Scott Ashmore of Clintonville, Ohio, has been spending his lunch breaks at the top of the new 1 World Trade Center building. The 51 year old elevator adjuster likes to admire the view of Manhattan and beyond. Ashmore and his fellow union workers have been working diligently to complete the elevators and escalators of the skyscraper.
Ashmore said that the view from the top of the 1,776 foot tall building was unbelievable. “The Statue of Liberty was right down below, the Brooklyn Bridge, the Empire State Building to the north – you could see 100 miles.” Ashmore is one of thousands of workers who have had the honor to work on 1 World Trade Center.
The $88 million contract for 73 elevators and 11 escalators was awarded to ThyssenKrupp. Hundreds of the company’s employees are working on the project, including Ashmore. “This was the chance of a lifetime. Not many people can say they worked on the World Trade Center,” he said. Ashmore has been working with elevators since he graduated from high school in 1979. He followed in his father’s footsteps, who also worked in elevator construction.
The project includes five express elevators that will travel about 2,000 feet per minute, or 23 miles per hour. This makes the express elevators of 1 WTC the fastest in the United States. Even with their incredible speed, they are expected to give a smooth ride. “They have a lot of innovation,” said Joe Braman, ThyssenKrupp’s vice president for new equipment. “At that speed, they require aerodynamic shrouding, like when you design a wing on the back of a car.” The elevators also have systems in place that prevent swaying during storms.

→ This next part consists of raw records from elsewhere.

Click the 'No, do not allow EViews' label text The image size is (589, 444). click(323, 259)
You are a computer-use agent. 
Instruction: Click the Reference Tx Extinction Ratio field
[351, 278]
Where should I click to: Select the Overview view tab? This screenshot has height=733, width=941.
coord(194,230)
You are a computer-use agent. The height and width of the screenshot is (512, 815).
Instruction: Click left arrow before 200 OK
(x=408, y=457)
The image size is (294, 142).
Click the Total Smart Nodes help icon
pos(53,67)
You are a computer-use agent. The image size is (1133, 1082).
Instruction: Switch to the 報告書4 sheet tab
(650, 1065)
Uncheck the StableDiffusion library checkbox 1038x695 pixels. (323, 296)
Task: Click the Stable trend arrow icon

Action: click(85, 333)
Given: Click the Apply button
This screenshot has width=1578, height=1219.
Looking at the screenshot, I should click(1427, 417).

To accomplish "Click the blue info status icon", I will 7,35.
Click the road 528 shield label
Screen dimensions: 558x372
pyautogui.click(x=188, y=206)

Ashmore said that the elevators are all based on counterweight systems. The counterweight, which hangs opposite of the elevator cab, must equal 50 percent of the weight of a fully loaded elevator car. Each elevator also has a safety cable connected to a governor. This is a safety measure that automatically puts on the brakes and disconnects all the circuits to the motors if the elevator overspeeds.
The elevators will also use destination dispatching instead of elevator buttons. This will allow you to register for the floor you want to go to from the lobby on a touch screen television monitor. It will then direct you to which elevator you will be taking.
Ashmore has returned home from his work at 1 WTC, but hopes he will be asked back to work again in the future.